▶ What you are asked to do
Print the passage on semicolon rules below word for word, from "broccoli, cranberry sauce." to "Arkansas; Memphis, Tennessee.".

Think of the semicolon as a combination of a period and a comma--it really ought to be called a "semiperiod."

You can use it as a "soft period" to combine two sentences, or as a "hard comma" where one is needed.

 

Here are the details:

 

Rules

Rule 1: Use the semicolon instead of a period to link two complete sentences together

without using a conjunction.

           Example: Instead of:

            I never really liked that cat much because it always hissed at me.

            You can write:

            I never really liked that cat much; it always hissed at me.

 

Rule 2: Use a comma or a semicolon before introductory words like namely, for instance,

that is, for example, e.g.

Example: For dinner, we are having lots of food; namely, potatoes, chicken,

broccoli, cranberry sauce.

          

Rule 3: If the units of a list already contain commas, separate them using a semicolon.

           Example: In the past year he has lived in Saratoga, New York; Boise, Idaho; Little

Rock, Arkansas; Memphis, Tennessee.

▶ Source data
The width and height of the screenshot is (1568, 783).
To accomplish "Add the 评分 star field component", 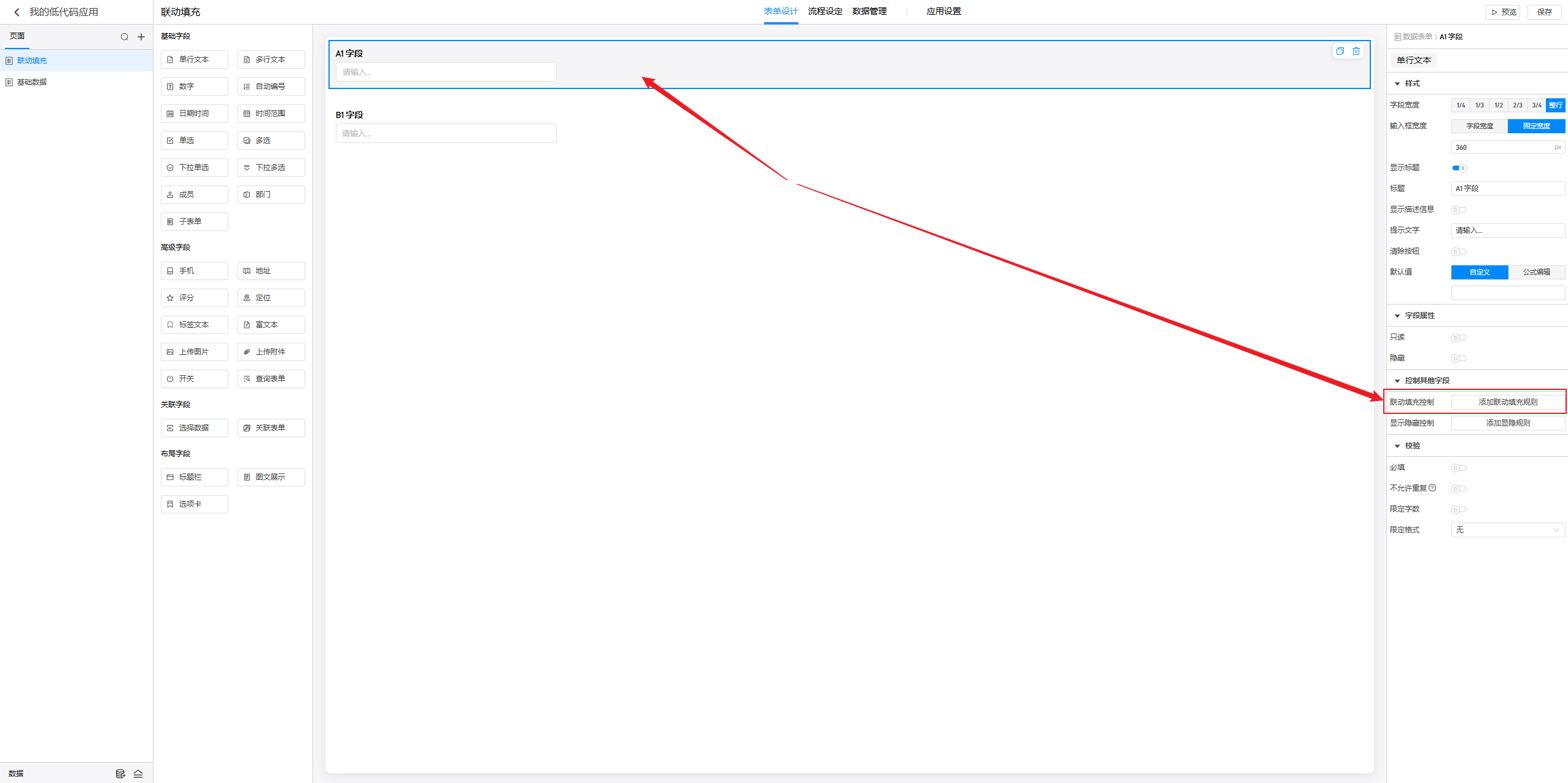I will (194, 298).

▶ Task answer
broccoli, cranberry sauce.

          

Rule 3: If the units of a list already contain commas, separate them using a semicolon.

           Example: In the past year he has lived in Saratoga, New York; Boise, Idaho; Little

Rock, Arkansas; Memphis, Tennessee.